Start of Task inputs

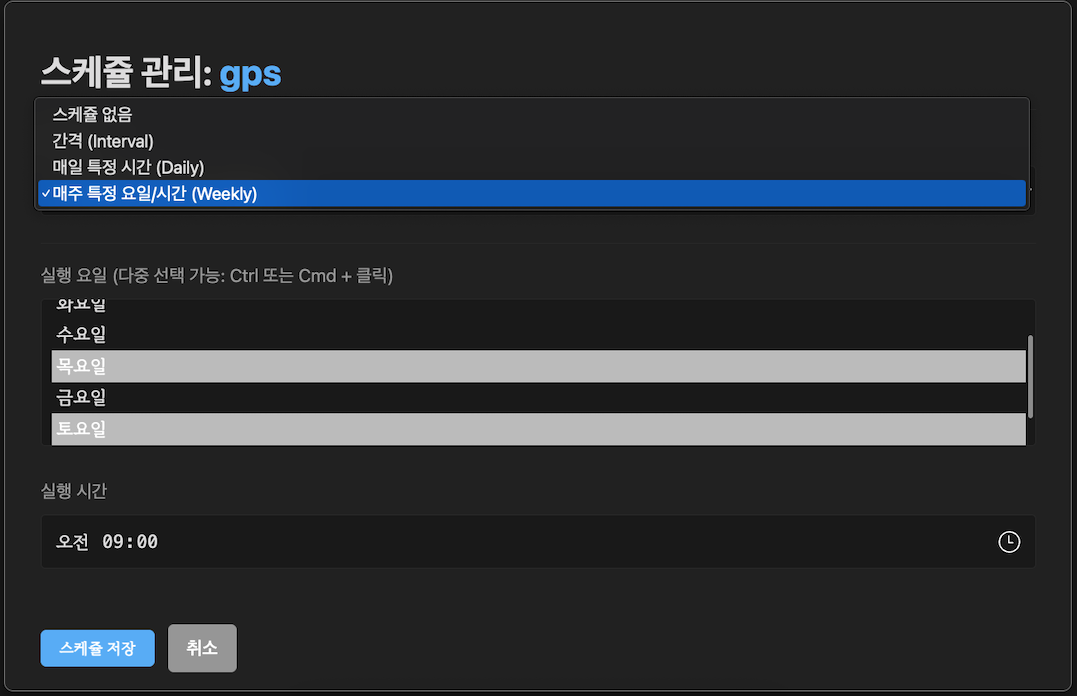Viewport: 1077px width, 696px height.
Task: Click the minutes 00 in time field
Action: point(147,542)
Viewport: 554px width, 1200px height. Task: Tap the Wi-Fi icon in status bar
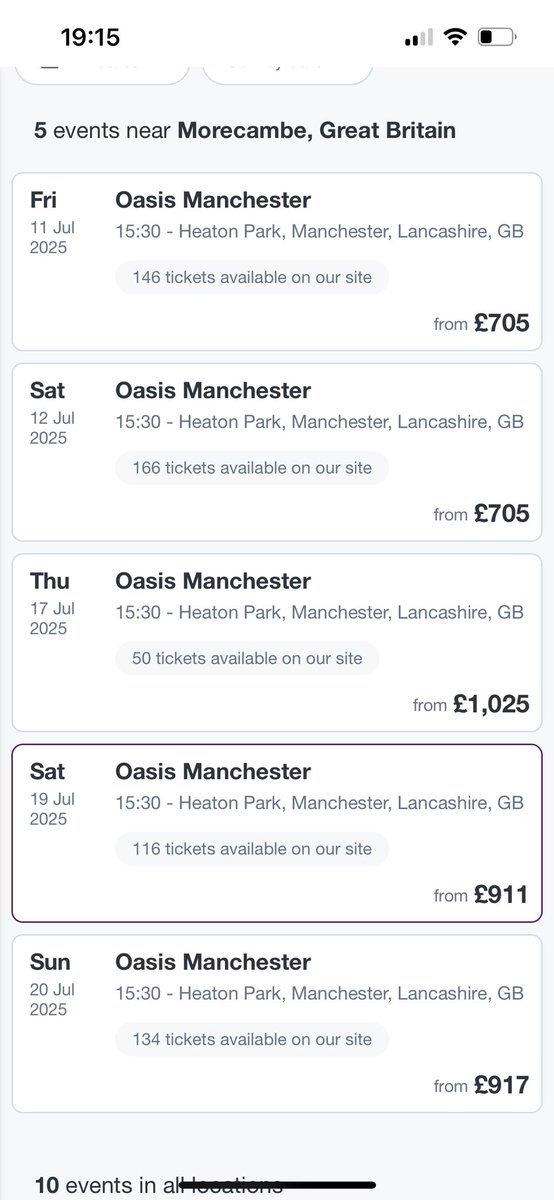coord(456,38)
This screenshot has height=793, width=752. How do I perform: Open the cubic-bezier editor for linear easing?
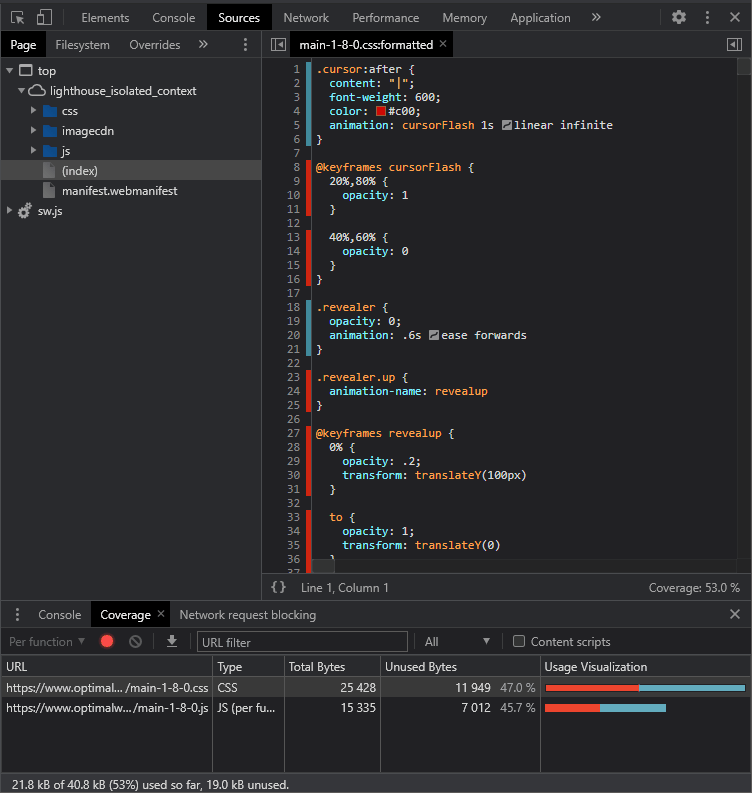(x=507, y=126)
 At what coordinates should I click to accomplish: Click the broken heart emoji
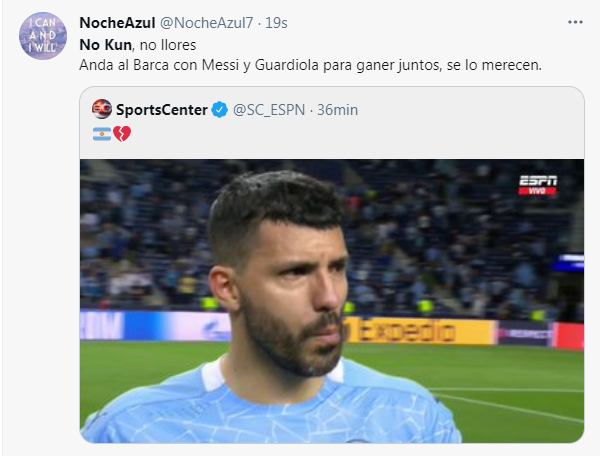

End of Task inputs

**What needs to be done:**
Leaving out every picture, transcribe exactly the lines from the line that contains "Viewport: 554px width, 1200px" through the final line of the entries above.

**Response area:**
Viewport: 554px width, 1200px height. Task: Tap the Wi-Fi icon in status bar
coord(456,38)
This screenshot has height=793, width=752. How do I perform: Open the cubic-bezier editor for linear easing?
(x=507, y=126)
 At what coordinates should I click to accomplish: Click the broken heart emoji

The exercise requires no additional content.